GOAL OF THE EXERCISE
Set down a word-for-word copy of the data below, limited to the lines from the first through the line with "Click the globe".

DATA RECORDS

* * * *

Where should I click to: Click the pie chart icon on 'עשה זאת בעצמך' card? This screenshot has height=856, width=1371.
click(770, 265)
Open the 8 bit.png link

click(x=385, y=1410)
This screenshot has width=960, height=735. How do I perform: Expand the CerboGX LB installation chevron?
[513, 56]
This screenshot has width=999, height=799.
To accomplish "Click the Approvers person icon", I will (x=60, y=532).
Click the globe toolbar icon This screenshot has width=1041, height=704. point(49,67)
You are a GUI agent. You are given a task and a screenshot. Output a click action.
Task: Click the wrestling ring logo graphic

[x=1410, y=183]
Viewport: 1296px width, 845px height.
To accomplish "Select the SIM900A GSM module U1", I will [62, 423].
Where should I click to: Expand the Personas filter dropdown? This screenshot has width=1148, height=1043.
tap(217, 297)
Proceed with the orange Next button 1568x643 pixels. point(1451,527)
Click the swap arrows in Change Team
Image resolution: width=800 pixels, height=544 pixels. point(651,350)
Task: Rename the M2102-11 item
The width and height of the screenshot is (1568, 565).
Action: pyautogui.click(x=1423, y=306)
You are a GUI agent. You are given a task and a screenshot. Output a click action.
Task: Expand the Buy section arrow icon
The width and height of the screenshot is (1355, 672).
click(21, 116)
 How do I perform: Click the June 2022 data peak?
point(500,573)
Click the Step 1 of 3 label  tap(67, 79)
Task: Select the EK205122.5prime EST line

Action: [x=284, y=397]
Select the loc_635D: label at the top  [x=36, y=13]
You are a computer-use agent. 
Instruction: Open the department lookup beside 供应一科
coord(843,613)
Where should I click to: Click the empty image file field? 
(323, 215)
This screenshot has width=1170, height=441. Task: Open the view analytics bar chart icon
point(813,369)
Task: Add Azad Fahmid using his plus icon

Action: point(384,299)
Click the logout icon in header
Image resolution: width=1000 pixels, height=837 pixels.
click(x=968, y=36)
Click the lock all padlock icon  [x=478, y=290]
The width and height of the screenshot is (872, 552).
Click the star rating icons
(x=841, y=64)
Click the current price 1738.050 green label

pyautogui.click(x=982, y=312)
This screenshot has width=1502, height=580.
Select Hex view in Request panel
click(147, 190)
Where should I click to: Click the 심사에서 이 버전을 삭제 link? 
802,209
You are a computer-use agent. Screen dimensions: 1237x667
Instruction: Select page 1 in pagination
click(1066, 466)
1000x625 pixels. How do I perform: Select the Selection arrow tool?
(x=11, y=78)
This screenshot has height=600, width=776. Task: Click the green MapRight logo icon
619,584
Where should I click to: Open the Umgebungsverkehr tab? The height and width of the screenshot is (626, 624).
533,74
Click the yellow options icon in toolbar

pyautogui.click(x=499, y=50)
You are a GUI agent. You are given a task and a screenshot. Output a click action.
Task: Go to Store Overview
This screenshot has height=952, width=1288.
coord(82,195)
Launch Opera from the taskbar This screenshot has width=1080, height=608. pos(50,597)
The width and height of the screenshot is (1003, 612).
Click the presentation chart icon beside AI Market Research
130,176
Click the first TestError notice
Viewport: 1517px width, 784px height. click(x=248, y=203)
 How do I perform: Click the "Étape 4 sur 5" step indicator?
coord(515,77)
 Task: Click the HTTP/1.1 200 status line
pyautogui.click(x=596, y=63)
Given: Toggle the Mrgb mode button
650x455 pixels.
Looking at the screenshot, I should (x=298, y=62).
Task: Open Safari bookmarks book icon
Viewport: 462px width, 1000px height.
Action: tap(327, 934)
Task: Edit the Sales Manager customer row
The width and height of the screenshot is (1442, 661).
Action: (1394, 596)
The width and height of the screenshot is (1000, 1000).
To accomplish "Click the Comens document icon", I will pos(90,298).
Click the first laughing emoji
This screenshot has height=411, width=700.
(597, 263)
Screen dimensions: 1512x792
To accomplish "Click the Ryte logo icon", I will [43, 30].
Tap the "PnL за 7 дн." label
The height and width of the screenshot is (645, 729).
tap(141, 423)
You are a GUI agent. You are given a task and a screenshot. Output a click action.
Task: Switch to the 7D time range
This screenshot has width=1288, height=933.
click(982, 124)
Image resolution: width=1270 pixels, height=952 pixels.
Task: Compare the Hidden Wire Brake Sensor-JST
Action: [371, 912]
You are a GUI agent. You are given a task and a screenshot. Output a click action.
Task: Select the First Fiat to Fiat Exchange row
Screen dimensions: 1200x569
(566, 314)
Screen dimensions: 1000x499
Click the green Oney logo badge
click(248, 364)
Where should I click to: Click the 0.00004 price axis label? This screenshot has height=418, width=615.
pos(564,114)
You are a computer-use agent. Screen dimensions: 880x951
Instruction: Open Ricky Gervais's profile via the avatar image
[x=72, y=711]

* * * *

YOUR SOLUTION
Where should I click to: Click the pie chart icon on 'עשה זאת בעצמך' card? This screenshot has height=856, width=1371.
click(770, 265)
Open the 8 bit.png link

click(x=385, y=1410)
This screenshot has width=960, height=735. How do I perform: Expand the CerboGX LB installation chevron?
[513, 56]
This screenshot has width=999, height=799.
To accomplish "Click the Approvers person icon", I will (x=60, y=532).
Click the globe toolbar icon This screenshot has width=1041, height=704. point(49,67)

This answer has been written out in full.